EXERCISE REQUIREMENTS: Would you please set down the data again exactly as given, excluding the pictures?

Stored records
[Start of section]
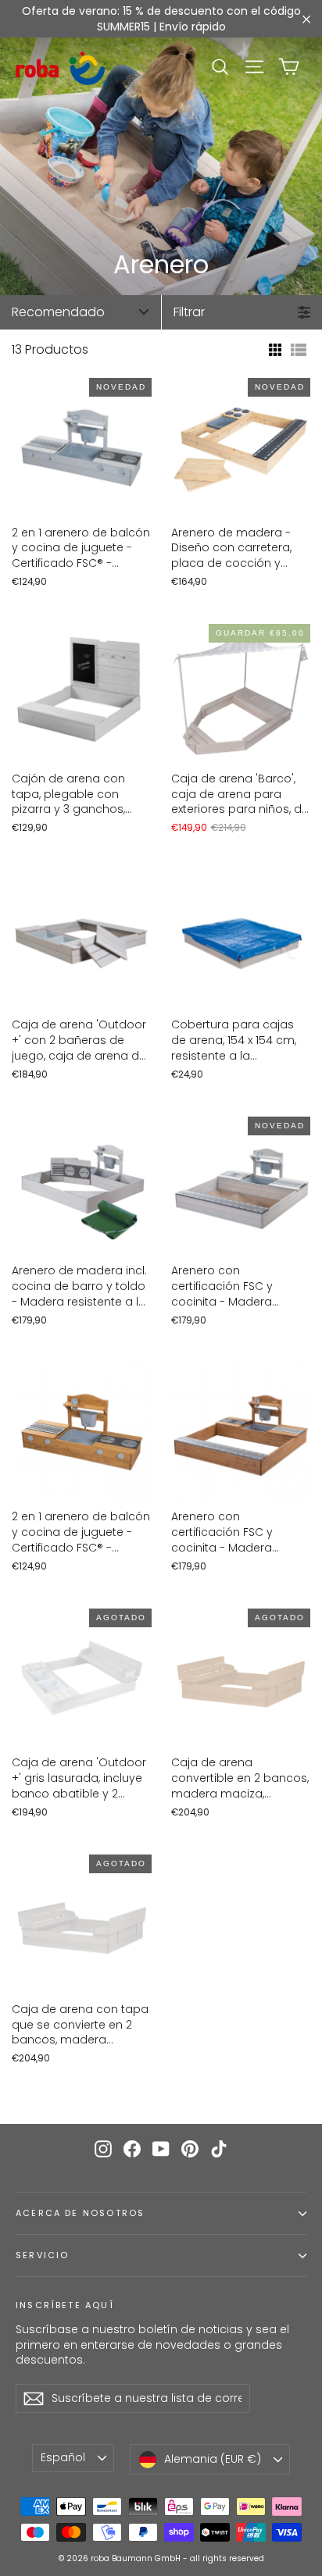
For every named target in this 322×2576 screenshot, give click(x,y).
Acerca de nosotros (80, 2213)
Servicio (42, 2255)
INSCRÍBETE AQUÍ (65, 2305)
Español (63, 2457)
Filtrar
[End of section]
ANSWER AREA:
For every named target in this 322×2576 screenshot, give click(x,y).
Acerca de nosotros (80, 2213)
Servicio (42, 2255)
INSCRÍBETE AQUÍ (65, 2305)
Español (63, 2457)
Filtrar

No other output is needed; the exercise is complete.